The body of literature in special education offers robust insights into evidence-based instructional practices, which teachers can implement to enhance outcomes for students with MD. The What Works Clearinghouse, together with expert panels, has synthesized mathematics intervention research, resulting in the publication of practice guides offering instructional recommendations to improve student outcomes. The latest practice guide led by Fuchs et al. (2021) presented six concrete recommendations for teachers: (a) delivering systematic instruction, (b) using clear and concise mathematics language, (c) utilizing well-chosen mathematics representations to support student learning, (d) using number lines to build concepts and procedures, (e) providing targeted instruction on word problem-solving, and (f) incorporating timed activities to build mathematical fluency. These six recommendations serve as a guide for teachers in customizing their mathematics interventions to effectively meet their struggling students’ needs.

Nonetheless, the landscape of learning is influenced by a multitude of factors beyond mere instructional strategies, which may significantly affect student learning (Kroesbergen et al., 2003; Morgan & Sideridis, 2006). These external factors, or intervention characteristics (Table 1), include elements such as grade-level, instructional group size, mathematics content, and dosage. While these characteristics are crucial elements that can be manipulated by educators to optimize instructional intensity, there is a gap in understanding how these factors specifically impact student outcomes in mathematics. This highlights a significant need for research focused on understanding which intervention characteristics move the dial, particularly for students with MD who require instructional efficiency to close the achievement gap. This study aims to determine the significance of the impact of these intervention characteristics on student outcomes, a focus that has potential for influencing both teacher planning and decision-making as well as broader school-level policies.

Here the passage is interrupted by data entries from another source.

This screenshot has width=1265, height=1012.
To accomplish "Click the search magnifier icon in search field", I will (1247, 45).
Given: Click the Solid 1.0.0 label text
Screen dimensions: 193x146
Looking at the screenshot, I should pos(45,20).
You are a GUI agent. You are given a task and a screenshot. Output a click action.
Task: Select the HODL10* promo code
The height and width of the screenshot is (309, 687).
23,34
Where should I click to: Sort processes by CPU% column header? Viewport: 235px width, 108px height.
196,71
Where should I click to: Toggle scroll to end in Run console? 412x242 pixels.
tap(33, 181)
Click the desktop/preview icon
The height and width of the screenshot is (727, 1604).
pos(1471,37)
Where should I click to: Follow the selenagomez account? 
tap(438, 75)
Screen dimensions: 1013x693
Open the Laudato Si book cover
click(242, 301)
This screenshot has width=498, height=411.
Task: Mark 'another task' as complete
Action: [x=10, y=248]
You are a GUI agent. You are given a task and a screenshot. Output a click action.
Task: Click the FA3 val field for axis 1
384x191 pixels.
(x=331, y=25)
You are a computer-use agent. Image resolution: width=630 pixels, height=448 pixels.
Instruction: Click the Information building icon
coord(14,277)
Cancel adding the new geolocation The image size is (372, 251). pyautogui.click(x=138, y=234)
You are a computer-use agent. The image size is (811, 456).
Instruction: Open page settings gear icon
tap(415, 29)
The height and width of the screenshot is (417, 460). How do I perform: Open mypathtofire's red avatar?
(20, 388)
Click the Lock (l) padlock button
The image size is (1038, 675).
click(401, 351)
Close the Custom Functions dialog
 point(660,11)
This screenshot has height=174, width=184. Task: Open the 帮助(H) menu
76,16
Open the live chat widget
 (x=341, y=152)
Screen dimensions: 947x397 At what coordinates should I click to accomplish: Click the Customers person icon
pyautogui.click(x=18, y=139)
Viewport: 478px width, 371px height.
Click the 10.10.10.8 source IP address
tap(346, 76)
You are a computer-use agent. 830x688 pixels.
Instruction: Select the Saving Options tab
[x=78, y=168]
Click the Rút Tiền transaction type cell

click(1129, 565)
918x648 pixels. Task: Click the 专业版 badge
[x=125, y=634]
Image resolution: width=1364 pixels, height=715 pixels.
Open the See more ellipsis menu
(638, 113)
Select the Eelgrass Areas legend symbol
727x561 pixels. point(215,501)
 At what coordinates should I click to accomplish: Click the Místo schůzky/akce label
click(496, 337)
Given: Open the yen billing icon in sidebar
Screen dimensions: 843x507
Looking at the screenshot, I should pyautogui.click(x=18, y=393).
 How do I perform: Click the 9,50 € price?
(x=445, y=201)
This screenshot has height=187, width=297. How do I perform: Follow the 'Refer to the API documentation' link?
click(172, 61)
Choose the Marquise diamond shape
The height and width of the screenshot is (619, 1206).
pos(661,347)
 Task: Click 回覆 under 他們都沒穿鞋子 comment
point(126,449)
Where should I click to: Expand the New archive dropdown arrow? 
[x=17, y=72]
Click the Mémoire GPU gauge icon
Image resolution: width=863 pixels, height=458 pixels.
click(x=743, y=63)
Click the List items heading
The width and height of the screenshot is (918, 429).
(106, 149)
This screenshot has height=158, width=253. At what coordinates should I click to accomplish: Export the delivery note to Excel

Table 1 Operational definitions of covariates

Intervention Characteristics

Grade Level

Interventions targeting specific grade-levels may yield varying effect sizes due to the developmental nature of mathematical cognition (Dennis et al., 2016; Lein et al., 2020) and the foundational nature of certain mathematical concepts (Baroody & Lai, 2022). Early grade levels, for instance, focus on core numeracy skills which form the foundation for more complex mathematical operations taught in later years (Jordan et al., 2012). Intervening at these foundational stages is hypothesized to significantly alter the trajectory of students’ mathematical capabilities (Gersten et al., 2005a, 2005b). Conversely, interventions in higher grade levels might target more complex mathematical concepts, and while critical, may build upon foundational concepts that students with MD are lacking. A meta-analysis conducted by Kroesbergen and Van Luit (2003) revealed that interventions for younger children had higher effect sizes than those for older children, which might be attributed to the malleable nature of early cognitive development. Yet, a more recent study conducted by Jitendra et al. (2021) found that, although nonsignificant, effect sizes were slightly higher for students in grades 6 through 8 and 9 through 12 versus grades K through 2 and grades 3 through 5. Schools and teachers can strategically utilize the results of this analysis to allocate resources more effectively, focusing on specific grade levels where interventions have been shown to yield greater gains, thus maximizing the impact of educational support for students with MD.

Group Size

Group size in educational interventions refers to the number of students involved in a learning session. The impact of group size on educational outcomes is a topic of considerable interest, particularly in special education and interventions for students with learning difficulties (Clarke et al., 2017; Doabler et al., 2019). Smaller groups are often theorized to offer more personalized attention and greater opportunity for student engagement, potentially leading to better outcomes for students with MD (Fuchs et al., 2017). However, the literature presents mixed findings on the influence of group size. A meta-analysis conducted by Jitendra et al. (2018) suggested that small group instruction can be particularly effective for secondary students with learning disabilities. Conversely, a meta-analysis by Stevens et al. (2018) indicated that while small group learning can be beneficial for upper elementary and secondary students, it does not always surpass the effectiveness of whole-class instruction. For students with MD, the ideal group size may vary depending on the specific needs of the students and the nature of the intervention being employed. Thus, understanding the role of group size in mathematics interventions is crucial for tailoring instructional approaches to maximize student learning and achievement.

Content Area

Mathematics proficiency involves a comprehensive understanding and application of concepts and skills across several domains. These domains include (a) whole number properties and operations, (b) fractions, (c) measurement and data, (d) geometry, and (e) algebra (National Governors Association Center for Best Practices & Council of Chief State School Officers [NGAC & CCSSO], 2010). Given the intricate nature of these domains, mastery in each is crucial for comprehensive mathematical understanding. In addition to the domains listed above, we included early numeracy and problem-solving as separate domains because they have garnered significant attention in the literature for their role in building students’ mathematics proficiency (Fuchs et al., 2021; Gersten et al., 2005a, 2005b; Purpura et al., 2011) and, thus, have been the foci of many intervention studies (e.g., Morin et al., 2017; Nozari et al., 2021; Shanley et al., 2017). While early numeracy and problem-solving interventions may include one or more of the mathematics domains listed above, their central focus is on building initial whole number concepts and applying mathematics concepts in word problems, respectively.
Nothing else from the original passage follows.